## ASSIGNED TASK A
In the news excerpt, how many U.S. warships were within easy reach of the lifeboat yesterday?
## ASSIGNED TASK B
Quote the passage of the news excerpt between "Residents of Harardhere, a" and "late last night.", inclusive.

In the written statement, Murphy said both his family and Phillips’ “can now celebrate a joyous Easter together.”

Terry Aiken, 66, who lives across the street from the Phillips house, fought back tears as he reacted to the news.

“I’m very, very happy,” Aiken said. “I can’t be happier for him and his family.”

A government official and others in Somalia with knowledge of the situation had reported hours earlier that negotiations for Phillips’ release had broken down.

Talks to free him began Thursday with the captain of the USS Bainbridge talking to the pirates under instruction from FBI hostage negotiators on board the U.S. destroyer. The pirates had threatened to kill Phillips if attacked.

Three U.S. warships were within easy reach of the lifeboat yesterday. The U.S. Navy had assumed the pirates would try to get their hostage to shore, where they could have hidden him on Somalia’s lawless soil and been in a stronger position to negotiate a ransom.

Maersk Line said before news of the rescue broke that “the U.S. Navy had sight contact” of Phillips-apparently when the pirates opened the hatches.

“The Somali government wanted the drama to end in a peaceful way, but any one who is involved in this latest case had the choice to use violence or other means,” Abdulkhadir Walayo, the prime minister’s spokesman, told The Associated Press. “Any way, we see it will be a good lesson for the pirates or any one else involved in this dirty business.”

Residents of Harardhere, a port and pirate stronghold, were gathering in the streets after news of the captain’s release, saying they fear pirates may now retaliate against some of the 200 hostages they still hold.

“We fear more that any revenge taken by the pirates against foreign nationals could bring more attacks from the foreign navies, perhaps on our villages,” Abdullahi Haji Jama, who owns a clothes store in Harardhere, told The Associated Press by telephone.

The district commissioner of the central Mudug region said talks on freeing Phillips had gone on all day yesterday, with clan elders from his area talking by satellite telephone and through a translator with Americans, but collapsed late last night.

## DATASET
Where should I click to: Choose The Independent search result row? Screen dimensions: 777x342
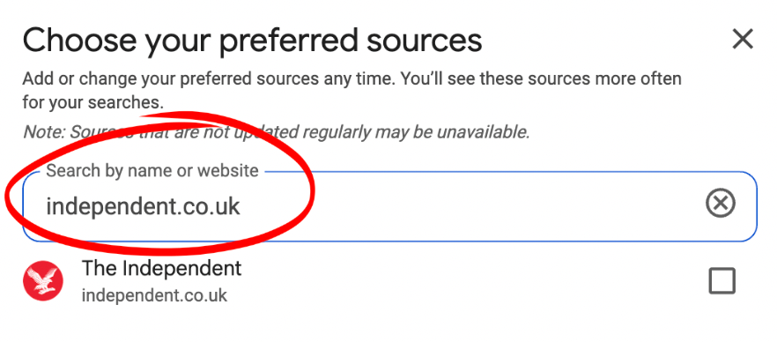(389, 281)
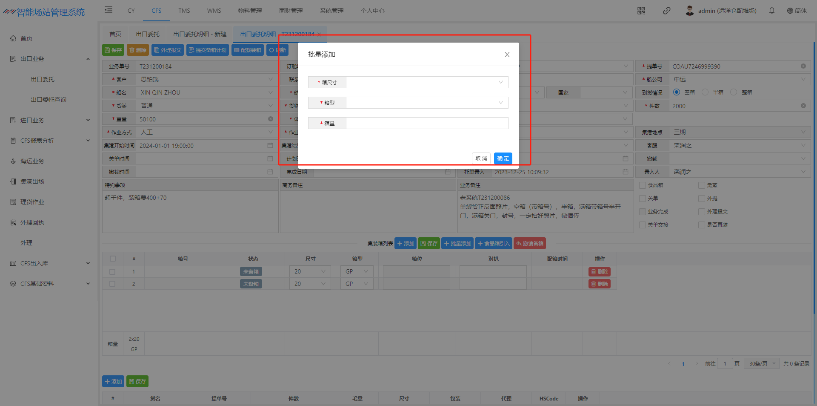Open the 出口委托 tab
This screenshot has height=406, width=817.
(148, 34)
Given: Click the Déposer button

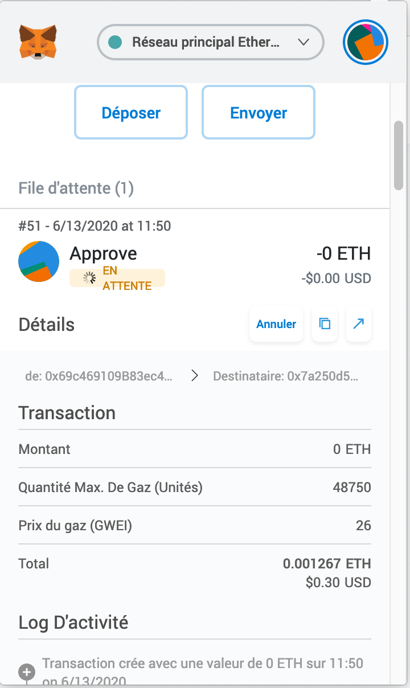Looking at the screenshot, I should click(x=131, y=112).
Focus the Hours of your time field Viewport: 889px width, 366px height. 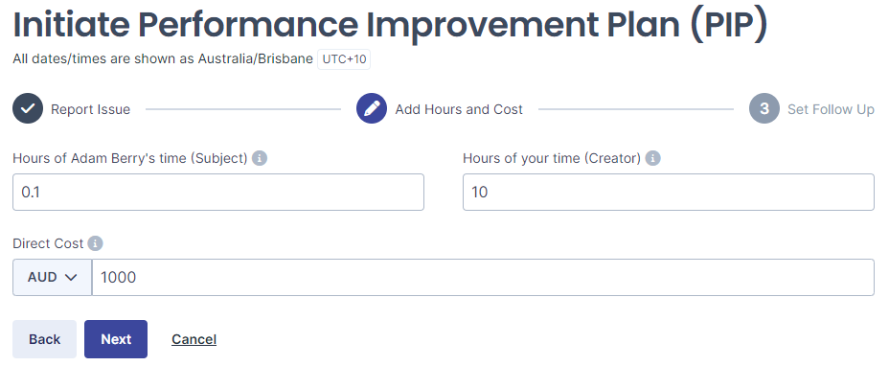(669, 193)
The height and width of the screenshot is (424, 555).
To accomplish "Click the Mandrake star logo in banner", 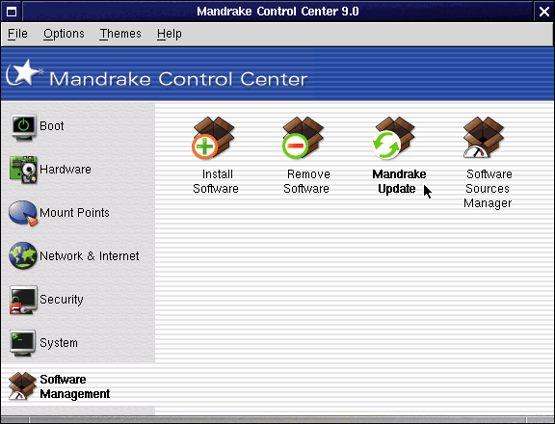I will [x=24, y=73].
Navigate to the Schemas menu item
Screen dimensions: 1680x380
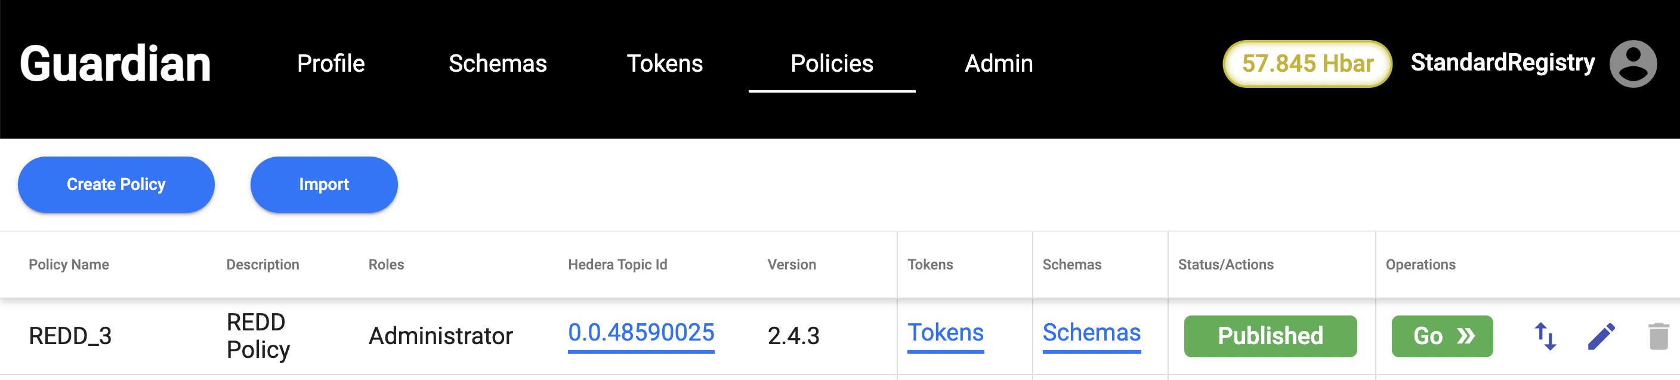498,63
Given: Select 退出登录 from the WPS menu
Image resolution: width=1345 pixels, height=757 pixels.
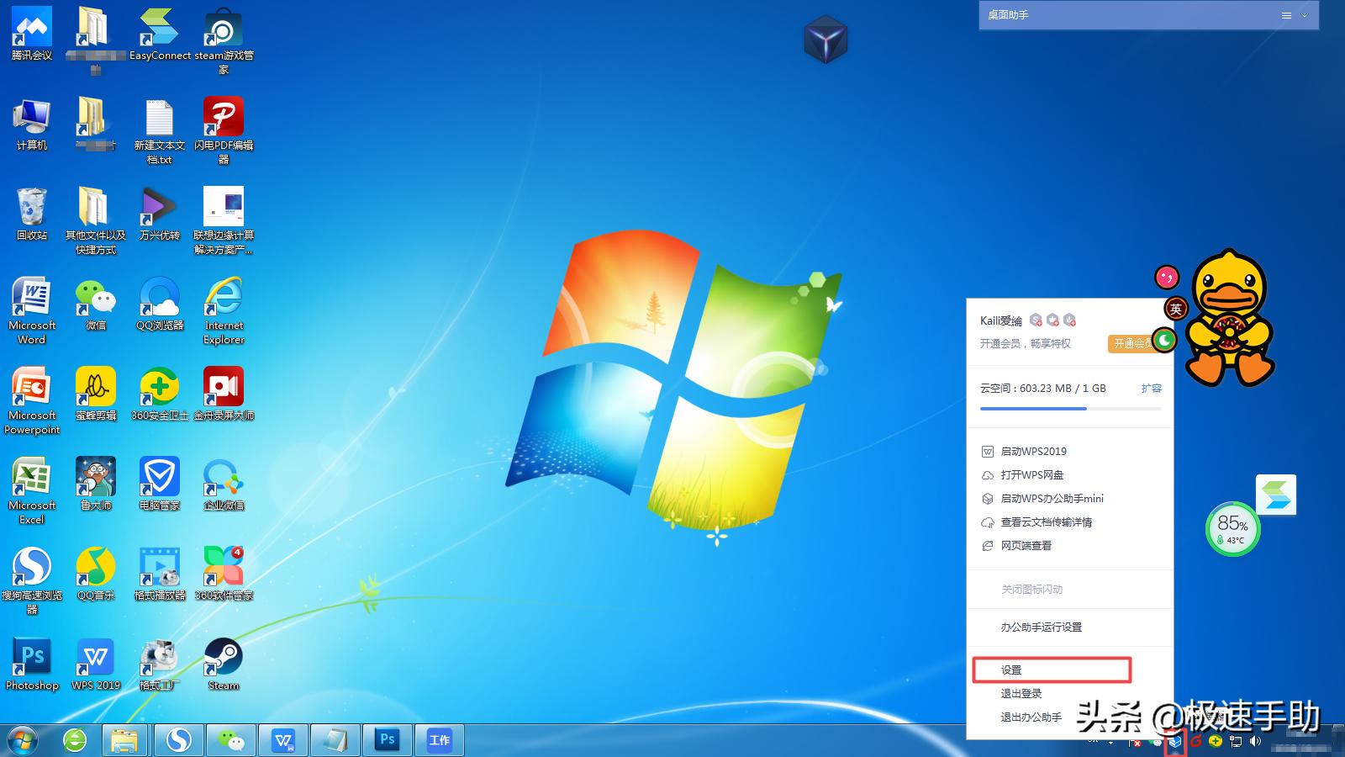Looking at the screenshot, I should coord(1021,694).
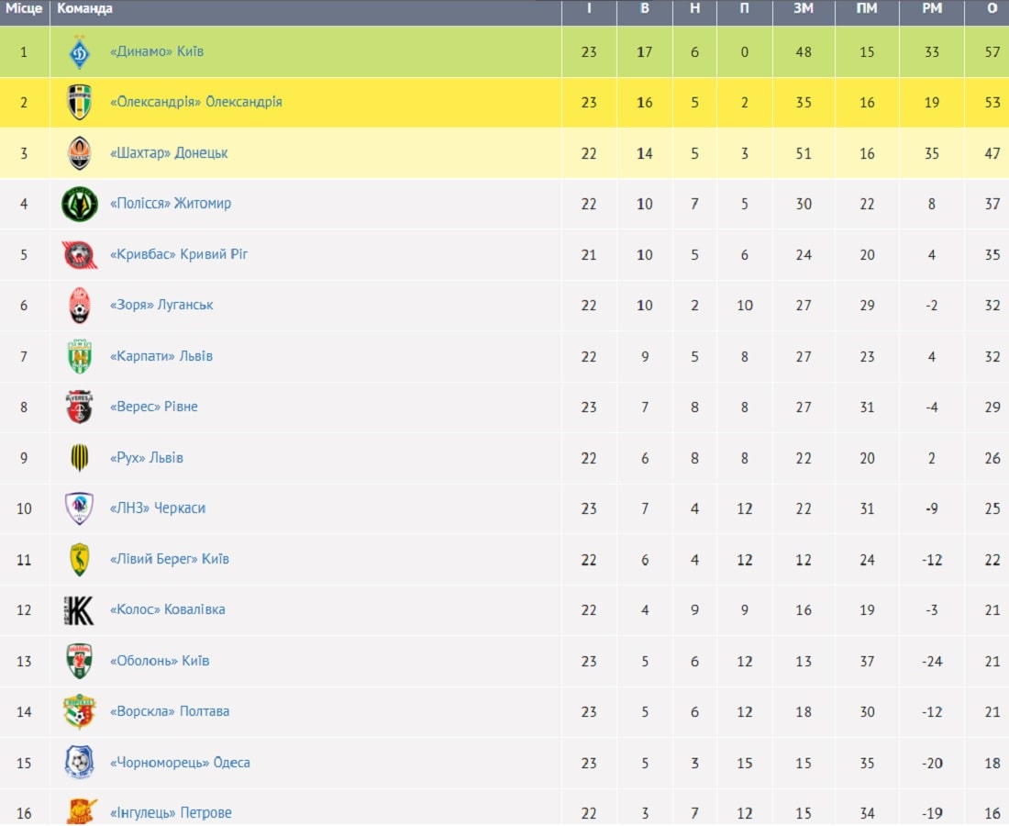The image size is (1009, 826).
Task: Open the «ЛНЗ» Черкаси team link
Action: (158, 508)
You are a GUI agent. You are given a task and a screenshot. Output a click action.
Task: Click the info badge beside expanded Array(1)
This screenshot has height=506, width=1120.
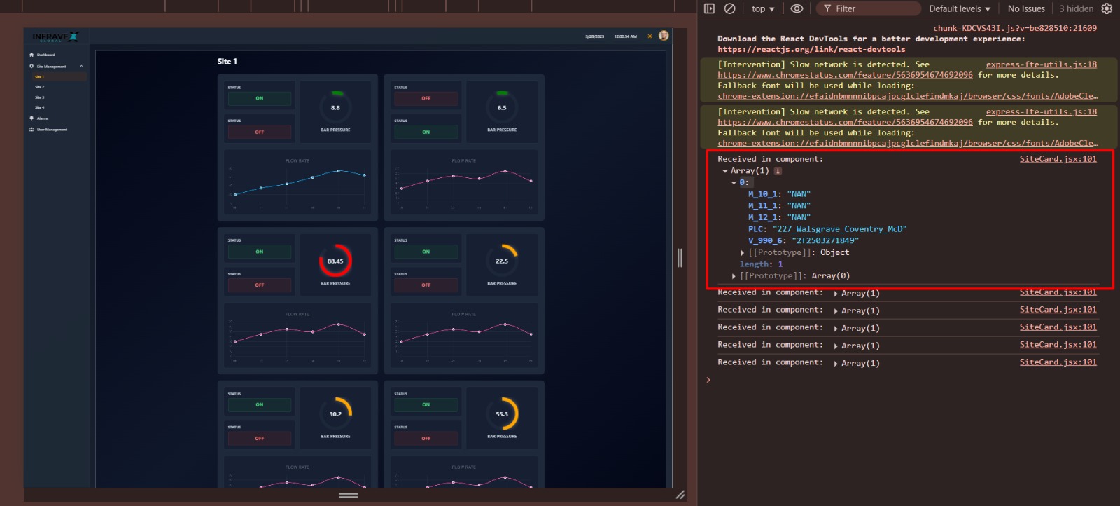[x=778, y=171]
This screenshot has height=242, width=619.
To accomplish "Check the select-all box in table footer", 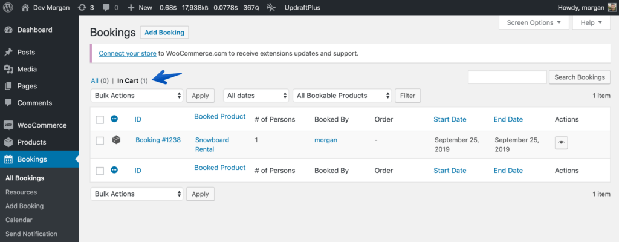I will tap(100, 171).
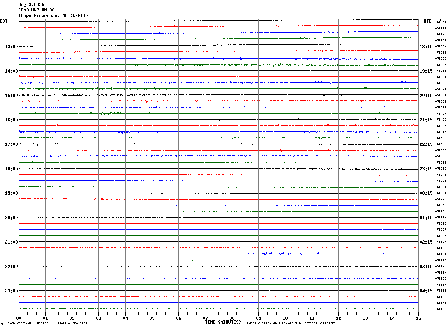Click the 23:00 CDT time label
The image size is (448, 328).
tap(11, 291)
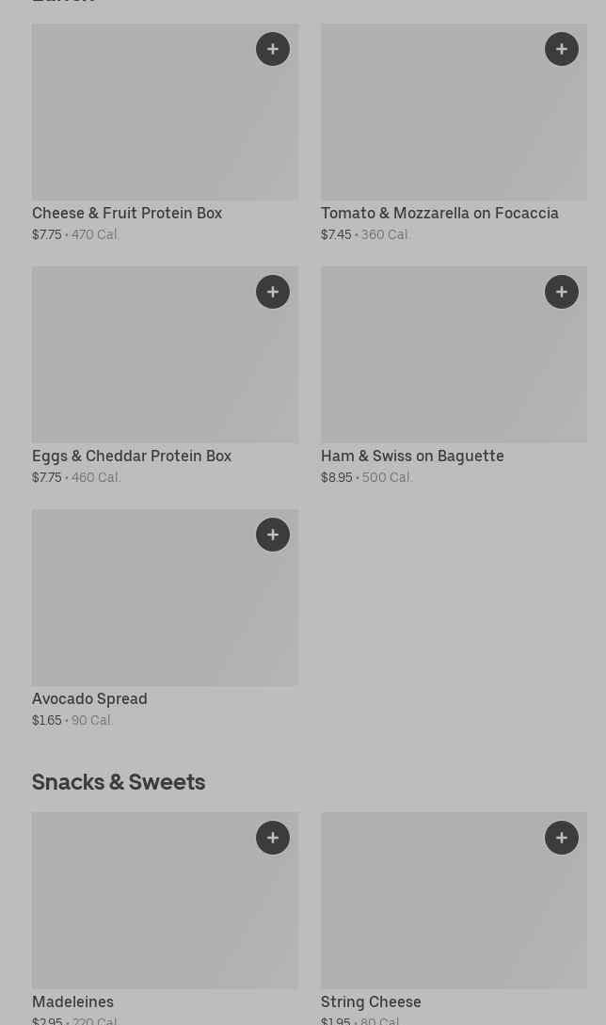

## ANSWER SECTION A
Three

## ANSWER SECTION B
Residents of Harardhere, a port and pirate stronghold, were gathering in the streets after news of the captain’s release, saying they fear pirates may now retaliate against some of the 200 hostages they still hold.

“We fear more that any revenge taken by the pirates against foreign nationals could bring more attacks from the foreign navies, perhaps on our villages,” Abdullahi Haji Jama, who owns a clothes store in Harardhere, told The Associated Press by telephone.

The district commissioner of the central Mudug region said talks on freeing Phillips had gone on all day yesterday, with clan elders from his area talking by satellite telephone and through a translator with Americans, but collapsed late last night.